Everyone would understand math if it was fully reduced to its underlying simplicity.
Sometimes it's badly taught; you alerted us to the scandalous fact of professors who ignore certain
'other solutions' to equations.
John Cramer's work pays attention to the 'backwards in time' solutions.

There is still the question of the following, though:

The situation regarding "what is maths?" is addressed in detail by John Barrow. I found a long extract from his book "THe World within the World" in another book.

He shows that since there can be several different solutions to a physical problem, some can not apply to reality. An additional 'correspondence principle' is needed to judge reality-math applicability.

5 men shipwrecked on an island. 1 monkey. Lots of coconuts. They agree: split coconuts 5 ways equally, remainder for the monkey.

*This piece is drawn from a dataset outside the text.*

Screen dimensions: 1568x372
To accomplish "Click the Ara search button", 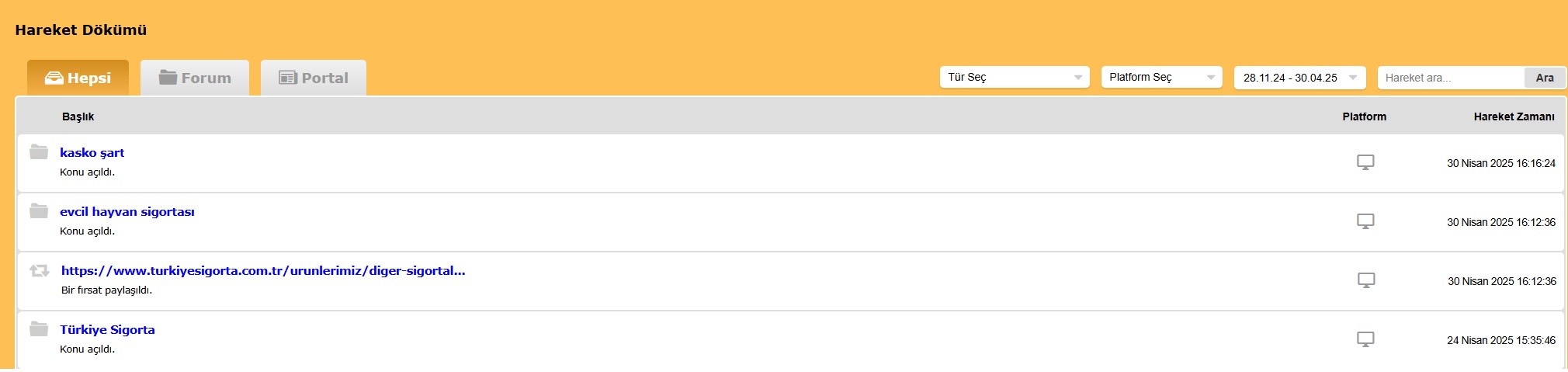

During the night; 1 man wakes up and decides to make the share-out. A coconut is left over, and given to the monkey. He then hides his 5th share and puts the other 4 shares back together as if nothing happened. Later at night a 2nd man wakes up, thinks nothing has happened, does the same thing. As do the 3rd, 4th, and 5th men. Always one was left and given to the monkey.

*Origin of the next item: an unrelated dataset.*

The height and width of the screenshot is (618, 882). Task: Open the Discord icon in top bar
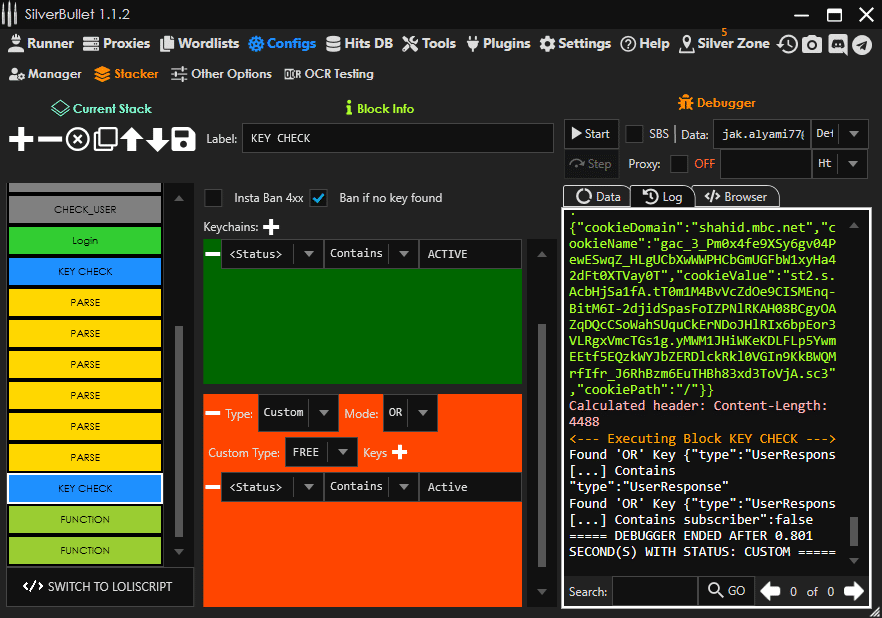[x=838, y=44]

In the morning, no one admits their independent actions overnight; they all just split the coconuts 5 ways equally (not knowing of the shares stashed away by each during the night). And there's one left- given to the monkey. Find the initial number of coconuts.

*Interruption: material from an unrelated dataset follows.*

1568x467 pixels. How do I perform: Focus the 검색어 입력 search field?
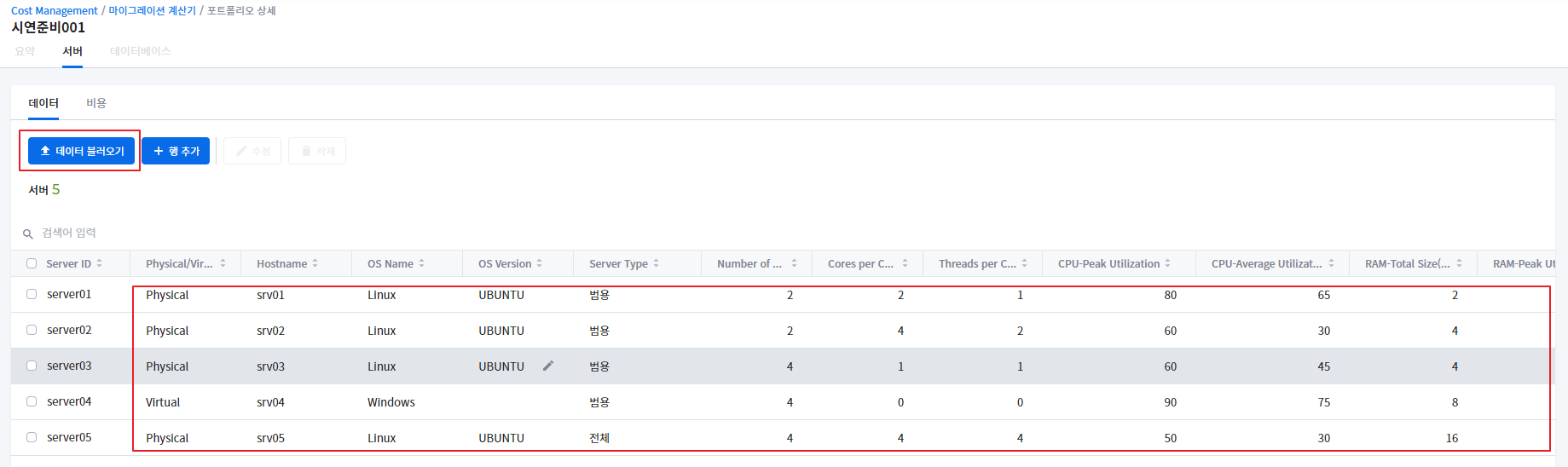pos(171,233)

They say that there are an infinite number of solutions to this problem, but the minimum number of coconuts is 15621. But Paul Dirac gave another solution: -4 coconuts. Each man finds -4, the monkey gets 1 so that's now -5. He takes a fifth ( -1) and then there's -4 again!

So math (eg. also 'toy universes' and math-fantasy-scenarios) does not necessarily correspond with reality. Although Julian Barbour rightly exposes the importance of not neglecting previously ignored solutions; the discrepancies between some math correct solutions, and actual reality, show that 'comparing and matching patterns' is more basic than math. Toy universes of math-play might only be real as logical constructs.